Bulletin from Insplorion AB’s Annual General Meeting 2024
Today Insplorion AB held its Annual General Meeting. The AGM resolved on all points in accordance with the Board's and the Nomination Committee's proposals
The meeting approved the results and balance sheet of both the company and the group. The AGM resolved to dispose of the company’s results in accordance with the Board’s proposal. No dividend will be paid for the 2023 financial year.
The meeting resolved to discharge the Board and the CEO from liability.
The meeting decided that a fee of SEK 200,000 be paid to the Chairman of the Board and a fee of SEK 100,000 to each of the other board members. It is proposed that remuneration to the auditor shall be paid on open account.
The meeting decided that Johan Ehinger (Chairman of the Board), Jan Burenius, Magnus Jonsson, Hedvig Paradis and Daniel Johansson to be re-elected.
The meeting decided that KPMG, is appointed auditor with Daniel Haglund as representative.
The meeting decided that the Company’s Nomination Committee for the Annual General Meeting 2025 shall consist of three members. The chairman of the board shall, as soon as the registered ownership relationships in the Company as of September 31 are known, contact the three largest registered shareholders in terms of votes and ask them to appoint one member each to the election committee.

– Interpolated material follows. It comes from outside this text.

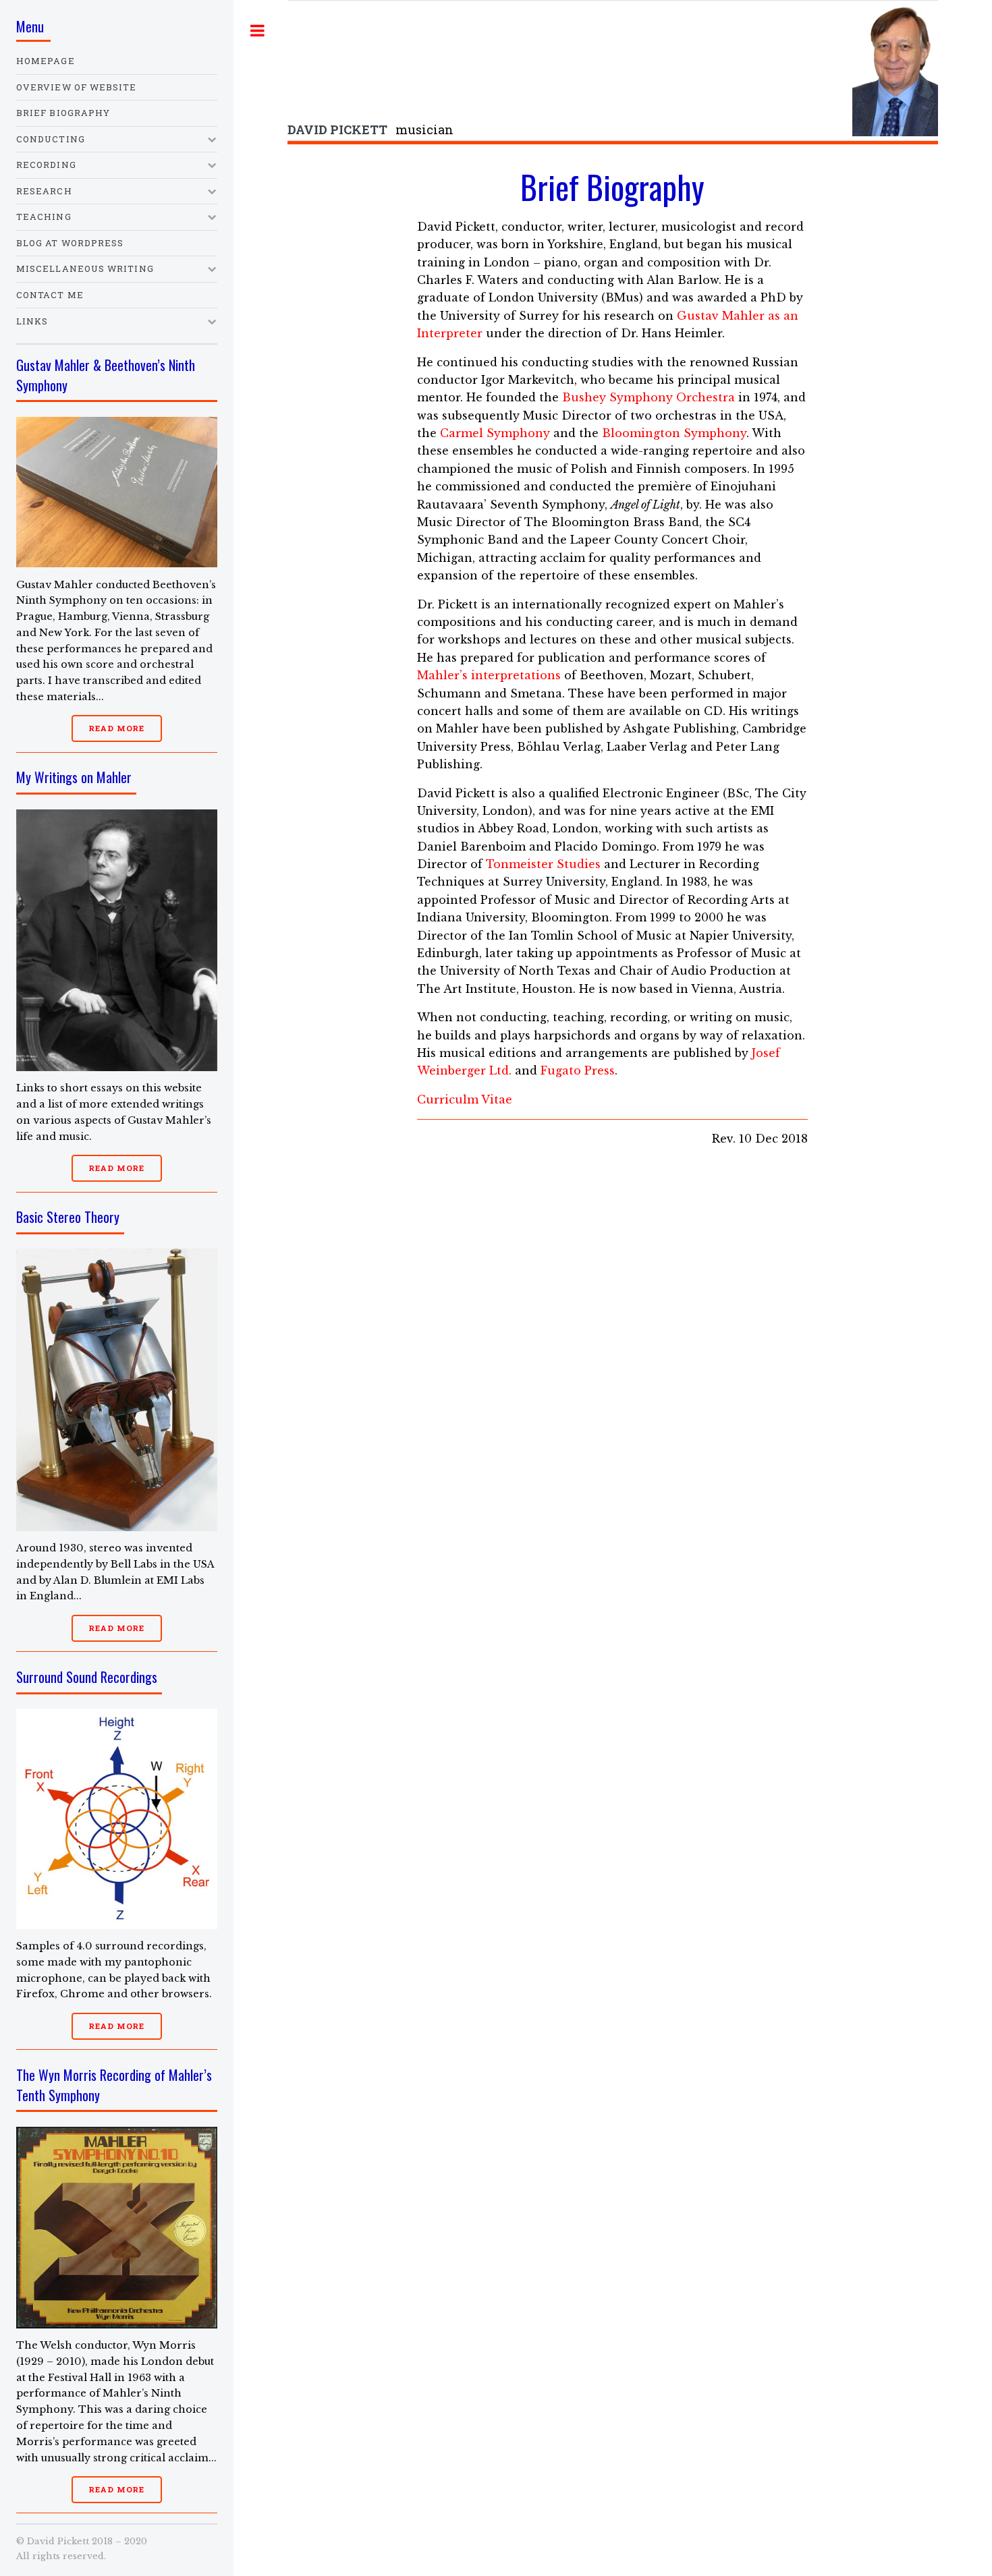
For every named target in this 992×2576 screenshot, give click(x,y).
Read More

If any shareholder declines to appoint a representative, the following shareholders in order of size must then be given the opportunity to appoint a representative until three owner representatives have been appointed. The members thus appointed shall constitute the election committee.
The meeting decided to authorize the board to, on one or more occasions, during the period until the next annual general meeting, with or without preferential rights for the shareholders, decide on issue of shares, issue of convertibles and warrants. The issuance decision must be made against cash payment and/or with a provision for in-kind or set-off or that subscription must be made under other conditions. The reason why the board must be able to decide on an issue with a deviation from the shareholder’s pre-emptive right and/or with a provision for in-kind and set-off issue or else with conditions as above is that the company must be able to issue shares, warrants and/or convertibles in connection with the acquisition of companies or movements, as well as being able to carry out targeted issues with the aim of acquiring capital for the company. Issuance may take place of the equivalent of a total of no more than 25 percent of the company’s share capital at the time the authorization is used. The board or the appointed party is authorized to make the minor adjustments required for the registration of the decision at the Swedish Companies Registration Office. The decision shall be valid if supported by shareholders holding at least two thirds of the votes and the shares represented at the Annual General Meeting.